Soph has a rare, or newly discovered illness – anti-NMDA receptor encephalitis. The test for this condition was only developed in 2007 and it took 9wks for Sophie to be diagnosed. She is only the 5th case seen in Scotland, the first at Ninewells. I’ve not updated regularly because it is so difficult to when no one really knows whats happening. There is no set treatment/timing/recovery plan for this terrible condition and all cases are very different…the doctors are educating themselves at the same rate as I am (but with a better understanding..I hope!)
We hope Soph is in recovery..but recovery is a very backwards, up, down affair. She has had treatments, and surgery, and there have been improvements..but we have still a long journey ahead. Next week she starts plasma exchange treatment. Soph is still in hospital but has been getting home for weekends and is still I’m afraid, not really up for visitors. Hopefully that will change soon. I’d like to thank all our friends and families for everything..I really would’nt be coping without you.
The response to that post was indicative of the amazing support we were getting from our friends. Many messages wishing us well and me a speedy recovery.
Even after all this time and all the treatment and care I had received there was a long way to go.
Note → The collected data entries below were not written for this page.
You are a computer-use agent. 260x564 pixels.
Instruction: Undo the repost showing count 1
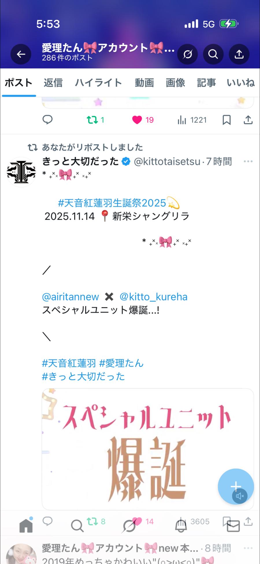pos(93,120)
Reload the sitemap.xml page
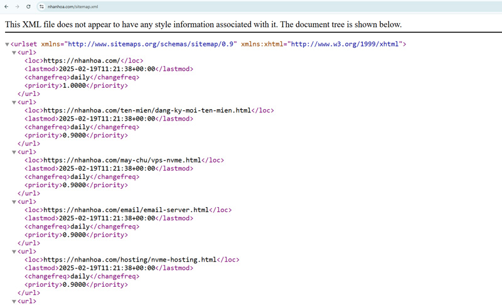The height and width of the screenshot is (305, 502). 28,6
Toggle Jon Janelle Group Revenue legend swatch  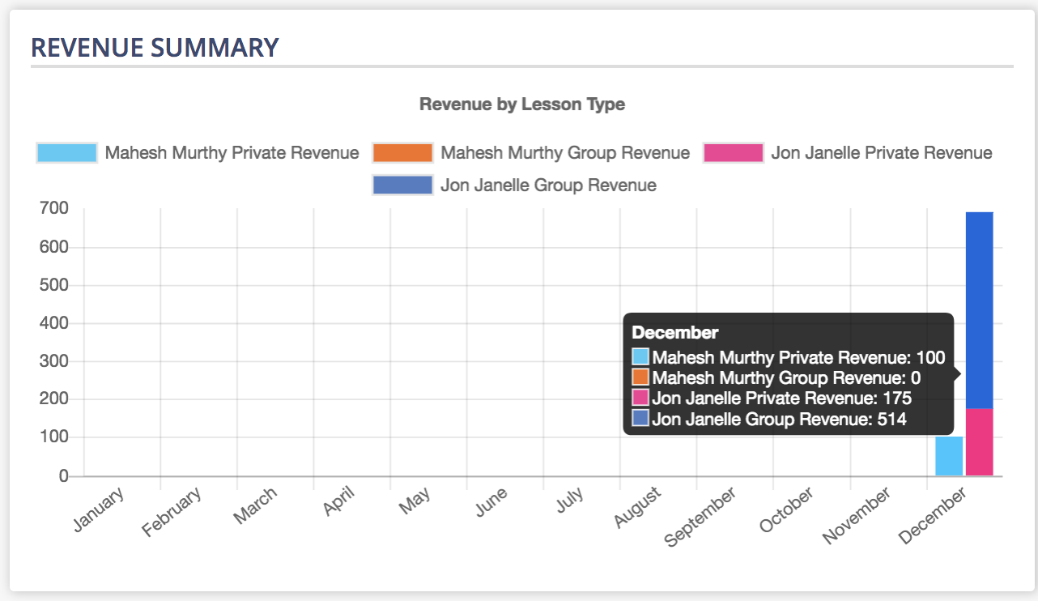click(x=402, y=185)
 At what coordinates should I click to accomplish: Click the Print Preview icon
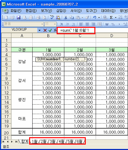44,18
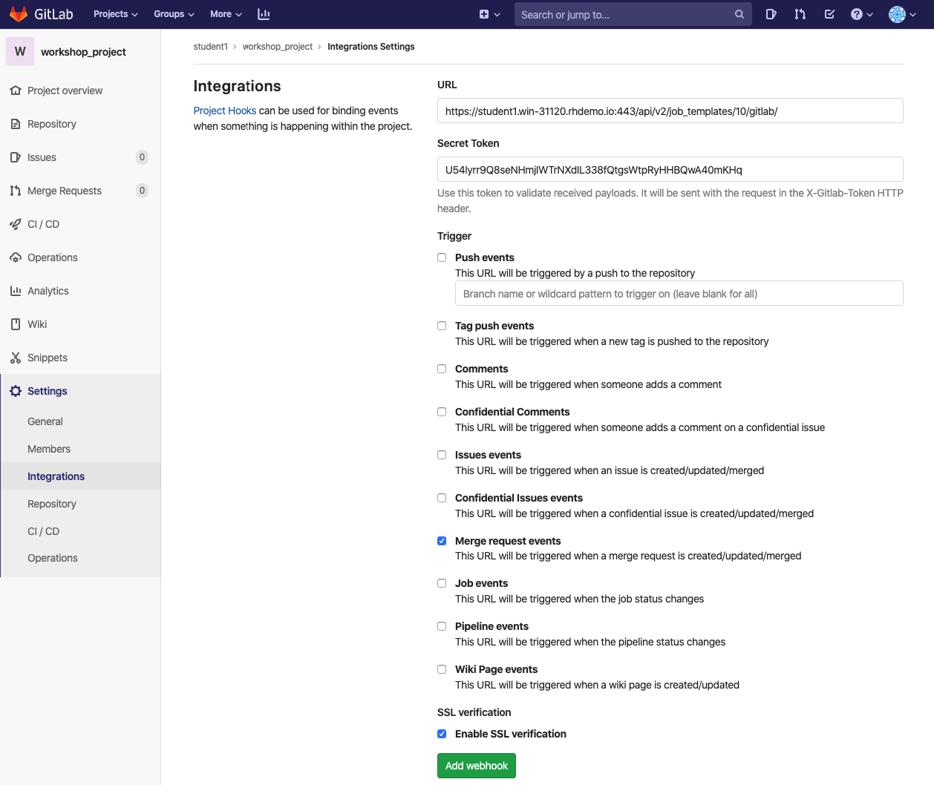This screenshot has height=785, width=934.
Task: Go to Members settings section
Action: [49, 449]
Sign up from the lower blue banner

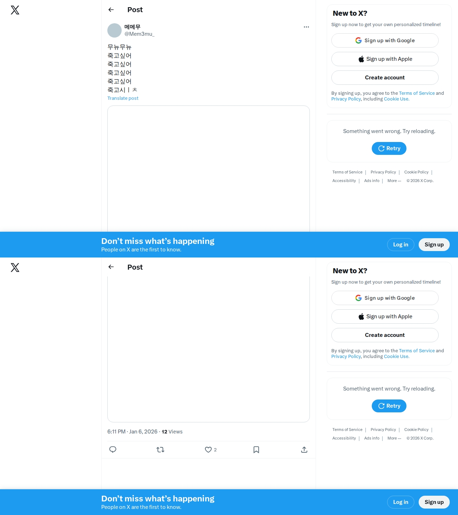click(434, 502)
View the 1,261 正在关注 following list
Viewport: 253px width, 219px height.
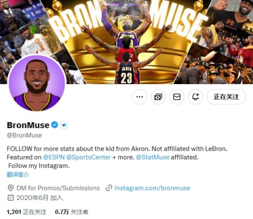26,212
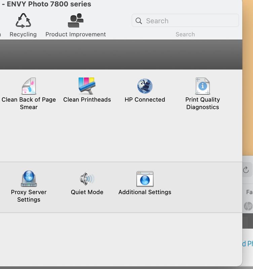Select the Print Quality Diagnostics label

(x=203, y=103)
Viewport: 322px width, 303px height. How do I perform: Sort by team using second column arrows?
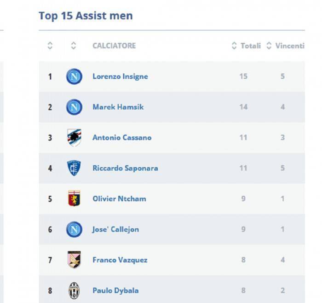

I had been in hospital for two months and I have to acknowledge the unbelievable patience and care I was shown by the nurses on Ward 23A at this point. They had chased me through corridors, across car parks, put up with my violence and abuse, cleaned up every time I got an IV-ripping urge and became our extended family during my time in the ward. They really cared and even though they were probably short staffed and exhausted they did all they possibly could for me.
Fragment-me was fighting back now, but the big question was whether or not I would ever fully recover. Would I be left with permanent brain damage. What would become of me and what would this mean for Nova and my family?